>> begin Source

Artificial Intelligence and the Authorship of the Architect
Our technological evolution to the post-digital age (Berry and Dieter, 2015) has resulted in an unprecedent challenge to the authorship of the architect within the design process (Ajhua and Chopson, 2020). Improvements in computer processing power have provided alternate means of decodifying complex design problems through generative algorithms which mimic the evolutionary processes of nature (Cubukcuoglu et al, 2019). Fitness functions deliver idealised design outcomes, within the context of complex parameters and variables. This process of generative design mimics the architect’s own iterative design process by searching for an idealised outcome. Here, I intend to explore the impact that these automated processes of design have on authorship in practice, explored through the framework of case studies that quantify the range of interaction between the algorithm and architect.
The establishment of the Royal Institute of British Architects (RIBA) Code of Conduct (Rule 3.1 2019), in combination with the Copyright, Designs and Patents Act (1988) have provided UK architects with a ‘safety blanket’ of regulatory and legal tools to challenge the unlawful reproduction of part, or all of their designs. The battle for innovation in design to win work has historically taken place within the architectural community, observing the profession’s framework of fair competitive standards. This confidence in authorship, upheld in law and governed by regulation, has arguably led to complacency in the self-perception of the architect as ‘master builder’ within the design team; a role devised as early as the codified drawings of Alberti (Watkins, 1957).
The challenge for the future of architectural design now comes from outside the profession; mathematicians, engineers and computer scientists are increasingly automating complex design processes by generating idealised solutions against fitness criteria, integrating structural calculations and testing fabrication limitations in parallel. The total automation of architectural design may be a real and present threat to the profession; already intimated in part through the creation of accessible software (Liwicki et al, 2017).

>> end Source
>> begin Stored rows

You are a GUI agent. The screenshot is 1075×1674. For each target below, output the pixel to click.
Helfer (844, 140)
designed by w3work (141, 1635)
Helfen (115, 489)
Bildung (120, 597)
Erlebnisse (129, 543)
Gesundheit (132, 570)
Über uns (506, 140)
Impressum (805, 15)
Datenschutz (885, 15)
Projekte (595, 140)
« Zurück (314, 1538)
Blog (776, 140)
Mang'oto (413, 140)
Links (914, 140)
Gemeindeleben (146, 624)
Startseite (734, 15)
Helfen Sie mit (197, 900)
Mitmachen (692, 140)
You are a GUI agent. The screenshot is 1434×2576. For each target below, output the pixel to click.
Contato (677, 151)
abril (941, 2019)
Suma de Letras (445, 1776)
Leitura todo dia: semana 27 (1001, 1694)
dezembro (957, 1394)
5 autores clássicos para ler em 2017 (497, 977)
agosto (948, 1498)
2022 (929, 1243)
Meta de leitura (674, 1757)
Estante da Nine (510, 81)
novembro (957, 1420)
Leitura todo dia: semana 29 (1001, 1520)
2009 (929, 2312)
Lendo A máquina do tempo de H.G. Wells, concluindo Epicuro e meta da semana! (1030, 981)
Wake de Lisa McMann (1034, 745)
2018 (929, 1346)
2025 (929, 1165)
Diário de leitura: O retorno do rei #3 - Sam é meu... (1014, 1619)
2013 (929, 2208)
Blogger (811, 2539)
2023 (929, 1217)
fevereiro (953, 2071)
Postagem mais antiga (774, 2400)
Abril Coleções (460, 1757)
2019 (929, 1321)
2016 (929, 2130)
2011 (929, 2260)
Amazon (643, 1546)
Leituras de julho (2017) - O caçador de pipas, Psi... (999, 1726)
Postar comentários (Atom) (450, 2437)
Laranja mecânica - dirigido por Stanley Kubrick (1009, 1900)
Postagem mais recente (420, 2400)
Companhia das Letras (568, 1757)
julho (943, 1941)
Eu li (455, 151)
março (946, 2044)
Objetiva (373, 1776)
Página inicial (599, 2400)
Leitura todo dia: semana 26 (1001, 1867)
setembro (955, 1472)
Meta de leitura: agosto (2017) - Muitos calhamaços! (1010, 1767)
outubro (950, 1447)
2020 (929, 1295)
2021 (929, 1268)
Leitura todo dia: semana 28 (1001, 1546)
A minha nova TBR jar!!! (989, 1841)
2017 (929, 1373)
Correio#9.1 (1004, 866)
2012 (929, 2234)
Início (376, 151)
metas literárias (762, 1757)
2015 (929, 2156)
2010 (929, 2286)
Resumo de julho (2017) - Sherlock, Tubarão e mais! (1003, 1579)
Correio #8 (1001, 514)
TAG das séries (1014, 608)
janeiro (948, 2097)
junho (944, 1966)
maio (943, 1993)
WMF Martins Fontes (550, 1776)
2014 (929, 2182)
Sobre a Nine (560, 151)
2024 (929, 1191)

>> end Stored rows

Exercise requirements:
[1] In the passage on architectural authorship, which two instruments together give UK architects a "safety blanket" against the unlawful reproduction of their designs?
[2] Set down word for word the portion of the passage on architectural authorship starting with "The challenge for" and going on through "et al, 2017).".

Expected answers:
[1] The Royal Institute of British Architects (RIBA) Code of Conduct (Rule 3.1 2019) and the Copyright, Designs and Patents Act (1988).

[2]
The challenge for the future of architectural design now comes from outside the profession; mathematicians, engineers and computer scientists are increasingly automating complex design processes by generating idealised solutions against fitness criteria, integrating structural calculations and testing fabrication limitations in parallel. The total automation of architectural design may be a real and present threat to the profession; already intimated in part through the creation of accessible software (Liwicki et al, 2017).